Part II – Enactments applying only to Ireland
| Citation | Short title | Description | Extent of repeal |
|---|---|---|---|
| 23 & 24 Geo. 3. c. 23 (I) | Gold and Silver Wares (Ireland) Act 1783 | An Act to regulate the assay of gold and promote the manufacture of gold and silver wares in this Kingdom. | Section twenty-eight from "shall counterfeit or cause to be counterfeited" to "assay offices respectively, or", where those words secondly occur, the words "upon which such counterfeited or imitated mark, stamp, or impression shall have been made as aforesaid, or", and the words "such mark, stamp, or impression to have been counterfeited or imitated as aforesaid or." |
| 20 & 21 Vict. c. 60 | Irish Bankrupt and Insolvent Act 1857 | The Irish Bankrupt and Insolvent Act, 1857. | Section three hundred and ninety-seven. |
| 20 & 21 Vict. c. 79 | Probates and Letters of Administration Act (Ireland) 1857 | The Probates and Letters of Administration Act (Ireland), 1857. | Section thirty-three. |
| 34 & 35 Vict. c. 22 | Lunacy Regulation (Ireland) Act 1871 | The Lunacy Regulation (Ireland) Act, 1871. | Section fifty. |
| 34 & 35 Vict. c. 49 | Matrimonial Causes and Marriage Law (Ireland) Amendment Act 1871 | The Matrimonial Causes and Marriage Law (Ireland) Amendment Act, 1871. | Sections fifteen and eighteen. |
| 43 & 44 Vict. c. 13 | Births and Deaths Registration (Ireland) Act 1880 | The Births and Deaths Registration (Ireland) Act, 1880. | Section thirty, from "and on conviction on indictment" to the end of the section.
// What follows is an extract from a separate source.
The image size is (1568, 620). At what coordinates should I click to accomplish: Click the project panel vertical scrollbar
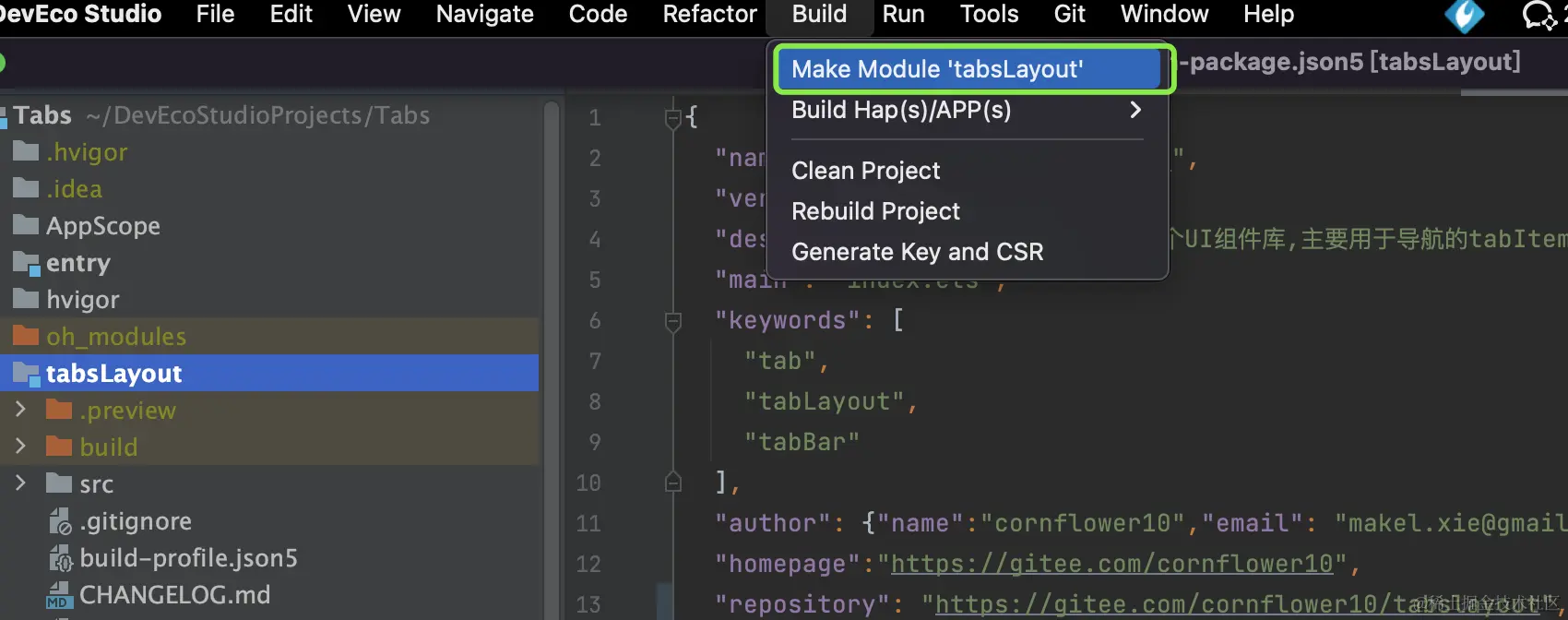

Section thirty-six. |

== Subsequent developments ==
Section 13 of the act was repealed for England and Wales by section 10(2) of, and part II of schedule 3 to, the Criminal Law Act 1967, which came into force on 1 January 1968.

Section 12 of the act, so far as unrepealed, was repealed for England and Wales by section 8(2) of, and part II of schedule 5 to, the Justices of the Peace Act 1968, which came into force on 1 February 1969.

The whole act was repealed for England and Wales and Northern Ireland by section 30 of, and part I of the schedule to, the Forgery and Counterfeiting Act 1981, which came into force on 27 October 1981.

The whole act was repealed for the Republic of Ireland by section 3(1) of, and schedule 1 to, the Criminal Justice (Theft and Fraud Offences) Act 2001, which came into force on 1 August 2002.